La loro dinamicità mi mette in soggezione ma allo stesso tempo mi attrae. Sono così diversi da me, perfino comprenderli mi viene difficile.
-Vostra figlia era la mia compagna di stanza e unica amica- dico tutto d'un fiato, prima che possano inziare un'altra discussione.
-Ti prego, parlaci di lei- mi afferra la mano, stringendola tra le sue scure come il legno. Pensavo che lui fosse il più distaccato, invece dimostra la sua impulsività in altre forme, come il contatto fisico.
-Dimmi che è diventata une grande femme, deve essere così- mi incalza la madre, non riescono a contenere le loro emozioni, perfino i loro movimenti sono diventati frenetici ed impazienti, e ci conosciamo da appena due minuti.
-Sì, è una grande donna. Molti l'ammirano, è forte, indipendente e sicura di sè- è strano pensare a Renee adesso, sembra passata una vita.
Era un'altra vita, ma ho intenzione di ritrovarla.
-Proprio come la madre- le lancia una sguardo di adorazione che mi fa sciogliere interiormente, non pensavo di essere sensibile a queste cose.
-Bien sûr!
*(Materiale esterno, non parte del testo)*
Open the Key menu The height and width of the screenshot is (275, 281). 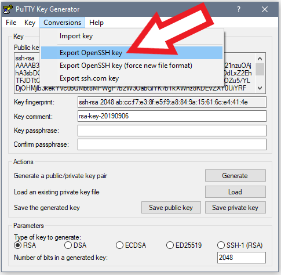[30, 23]
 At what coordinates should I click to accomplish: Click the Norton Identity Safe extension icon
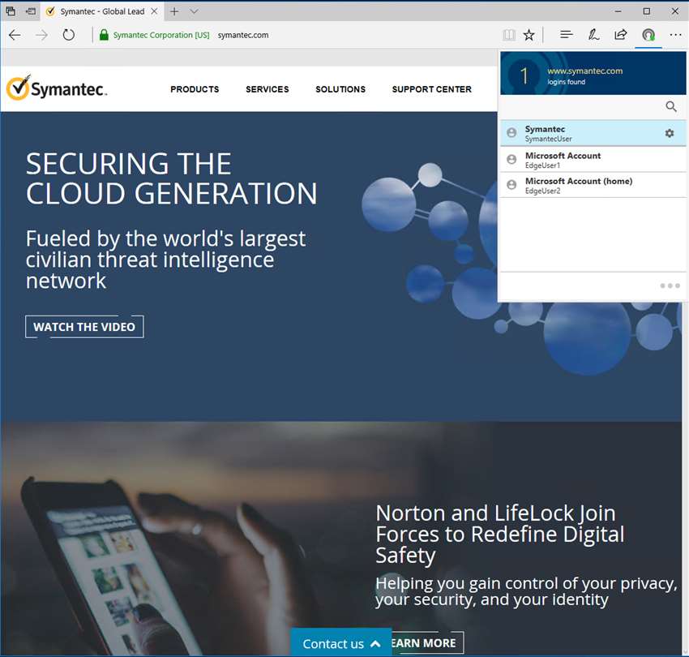pos(648,35)
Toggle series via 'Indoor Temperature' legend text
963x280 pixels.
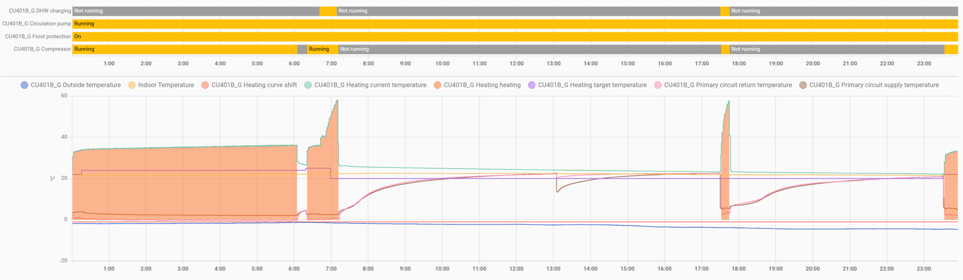[x=166, y=85]
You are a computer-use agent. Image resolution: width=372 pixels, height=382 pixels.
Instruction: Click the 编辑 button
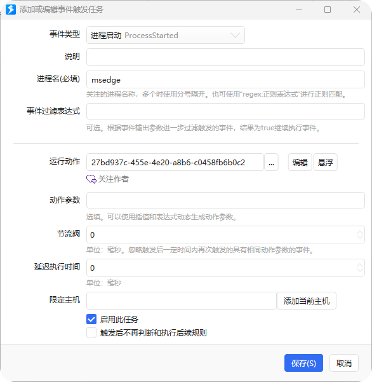click(x=300, y=162)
Elle est ma fille!- risponde lei spezzando il momento, il signore non può far a meno che scuotere la testa guardando il cielo.
-Renee è..- mi mordo il labbro, mi rendo conto di quanto sia complesso descrivergli qualcuno che non hanno mai visto, ma su cui hanno alte aspettative.
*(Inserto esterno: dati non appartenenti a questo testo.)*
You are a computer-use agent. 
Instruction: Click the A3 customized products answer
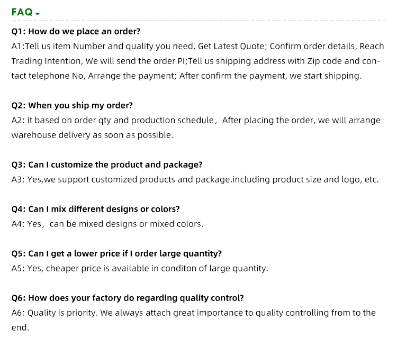coord(195,180)
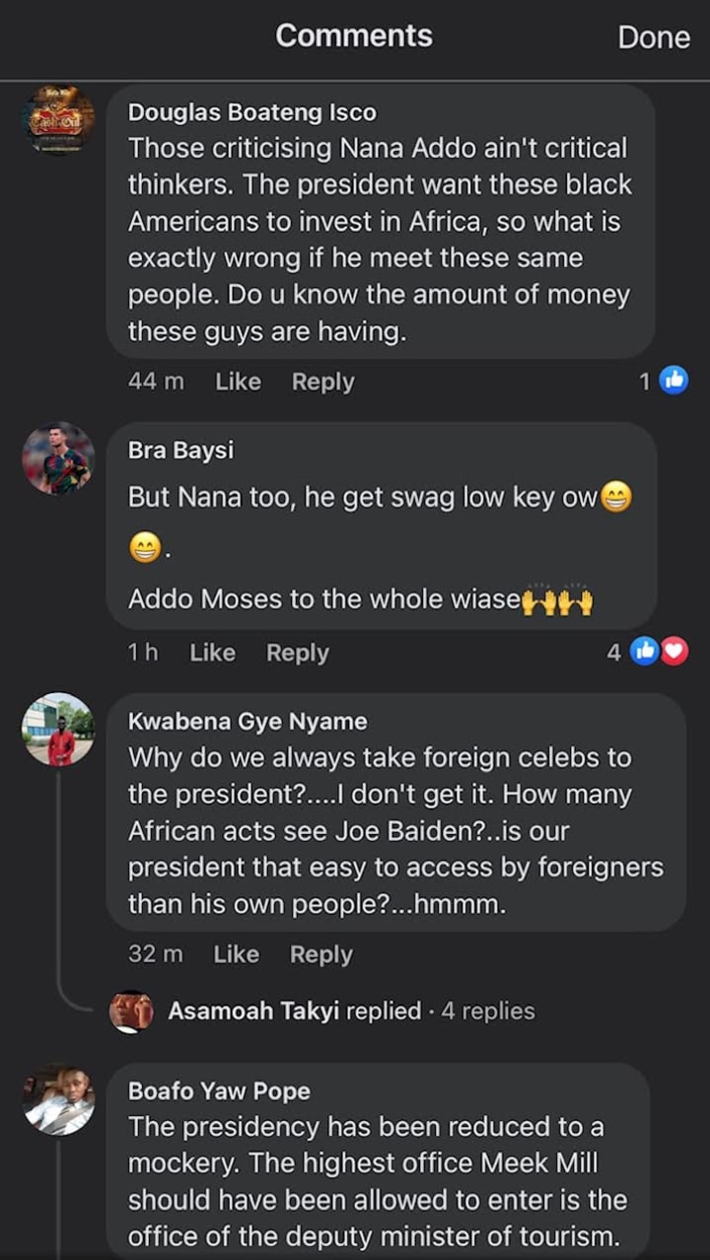Open the Douglas Boateng Isco name link

click(x=251, y=112)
-Une bombe- il padre completa la mia frase, sicuro di aver azzeccato.
-Decisamente- annuisco con enfasi, Renee è proprio una bomba, pronta ad esplodere al più piccolo problema che la intralci.
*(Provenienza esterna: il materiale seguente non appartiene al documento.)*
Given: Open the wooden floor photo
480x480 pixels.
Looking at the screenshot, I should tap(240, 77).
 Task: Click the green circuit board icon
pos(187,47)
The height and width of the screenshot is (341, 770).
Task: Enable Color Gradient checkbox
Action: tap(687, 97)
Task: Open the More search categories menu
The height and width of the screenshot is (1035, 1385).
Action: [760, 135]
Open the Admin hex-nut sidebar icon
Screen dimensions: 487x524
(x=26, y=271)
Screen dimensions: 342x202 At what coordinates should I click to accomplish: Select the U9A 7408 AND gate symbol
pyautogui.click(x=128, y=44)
-Altre cose!- chiede avida, starebbero a parlare con me per ore, e stranamente non mi dispiacerebbe, potrebbe essere divertente, ma ho del lavoro da fare.
-Si sveglia presto ogni mattina, in modo da riuscire a fare tutto quello che ha stabilito- sparo la prima infotmazione che mi viene in mente, mi sto già proiettando avanti, il tempo scorre.
-Comme toi, les deux têtes dures-
L'affermazione per me incomprensibile fa sorridere l'uomo in camicia bianca.
-Qual è il suo talento?-
-Salto in alto, è davvero una grande atleta- l'uomo annuisce, la sua espressione è serena, mentre la moglie si acciglia repentinamente.
- Ce n'est pas possible! Lei è una stilista, io lo so! Avrei provato tutti i suoi abiti e ci saremmo divertite molto- la sua voce s'inclina per poi sfociare nel pianto. Un pianto che sembra esser iniziato molto tempo fa.
Ed è impossibile interromperlo.
Il suo compagno la stringe tra le braccia, il più possibile.
-elle est une designer comme toi- sussurra sia al marito che a se stessa, sto per rassicurarla, per dirle che ha ragione che Renee ha delle abilità particolari in questo campo, ma credo che abbia solo bisogno di un po' di tempo.
-Je suis une bonne mère, non?- questa volta non si sforza nemmeno di farsi capire, sta parlando con il cuore e sebbene io non abbia le competenze per tradurre, percepisco il suo dolore.
È così forte da colpire pure me, mi sento quasi in colpa per aver conosciuto Renee al posto loro, è stupido, ma è la prima cosa a cui penso.
Non l'ho apprezzata abbastanza, non sono stata una vera amica.
Non so se potrò mai recuperare.
-Quando avevamo dieci anni davanti la nostra camera c'era una fila lunghissima perchè tutti volevano farsi fare dei braccialetti da Renee, si divertiva a raccogliere tutti i materiali in giro per la Base e poi li usava per costruire accessori- non sono una brava narratrice, spero solo di esserlo abbastanza da rassicurarla.
-Spesso mi usava come modella per i suoi abiti, ma non sono mai stata una buona candidata. Quindi sì, vostra figlia ha un dono per questo, ma fino a quando rimarrà dentro la Base non potrà mai svilupparlo-
Nessuno sa quanto siano sterili le pareti di quel luogo, di quanto ogni forma artistica è destinata con il tempo a seccarsi.
Si guardano per un attimo annuendo, è la mia occasione per troncare il discorso, non ho molto tempo.
-Vi prego di scusarmi adesso- con un cenno del capo mi allontano mentre entrambi i genitori creano una scia di ringraziamenti nella loro particolare lingua alle mie spalle.